> [Source material]
******************************

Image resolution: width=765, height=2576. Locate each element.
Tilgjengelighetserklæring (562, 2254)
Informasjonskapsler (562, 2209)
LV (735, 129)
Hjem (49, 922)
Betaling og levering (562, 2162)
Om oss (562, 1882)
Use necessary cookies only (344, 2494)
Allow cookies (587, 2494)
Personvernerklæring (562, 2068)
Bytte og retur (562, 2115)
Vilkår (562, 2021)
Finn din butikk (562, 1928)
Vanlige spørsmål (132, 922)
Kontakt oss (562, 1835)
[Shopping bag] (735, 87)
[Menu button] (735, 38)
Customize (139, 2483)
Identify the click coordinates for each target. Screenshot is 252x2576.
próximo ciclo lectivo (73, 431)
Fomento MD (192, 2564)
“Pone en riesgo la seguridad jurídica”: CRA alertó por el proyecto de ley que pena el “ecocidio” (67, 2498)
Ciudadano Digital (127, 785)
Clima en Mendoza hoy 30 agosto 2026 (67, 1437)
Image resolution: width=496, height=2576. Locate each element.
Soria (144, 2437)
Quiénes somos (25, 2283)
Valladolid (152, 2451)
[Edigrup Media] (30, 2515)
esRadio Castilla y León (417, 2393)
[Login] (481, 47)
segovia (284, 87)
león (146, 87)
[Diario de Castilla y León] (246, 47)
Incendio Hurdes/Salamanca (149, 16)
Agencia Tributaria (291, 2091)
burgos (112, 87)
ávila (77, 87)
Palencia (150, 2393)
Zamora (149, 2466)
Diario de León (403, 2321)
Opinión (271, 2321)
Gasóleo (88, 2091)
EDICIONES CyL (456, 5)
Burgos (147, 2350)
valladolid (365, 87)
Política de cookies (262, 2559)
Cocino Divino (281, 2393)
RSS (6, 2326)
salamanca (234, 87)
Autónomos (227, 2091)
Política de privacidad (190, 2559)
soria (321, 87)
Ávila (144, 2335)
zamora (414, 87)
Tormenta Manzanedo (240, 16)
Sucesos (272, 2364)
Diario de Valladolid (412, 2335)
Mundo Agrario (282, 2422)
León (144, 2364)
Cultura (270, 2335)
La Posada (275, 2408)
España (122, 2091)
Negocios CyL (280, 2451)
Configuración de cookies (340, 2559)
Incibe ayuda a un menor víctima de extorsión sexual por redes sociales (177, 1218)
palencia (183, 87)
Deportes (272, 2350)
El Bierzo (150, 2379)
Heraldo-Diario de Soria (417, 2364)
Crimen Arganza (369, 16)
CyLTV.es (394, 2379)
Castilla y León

******************************

> [Task requirements] Please tally the lines of the listing that include the string "height". Give the total alone.

> [Answer to this problem] 2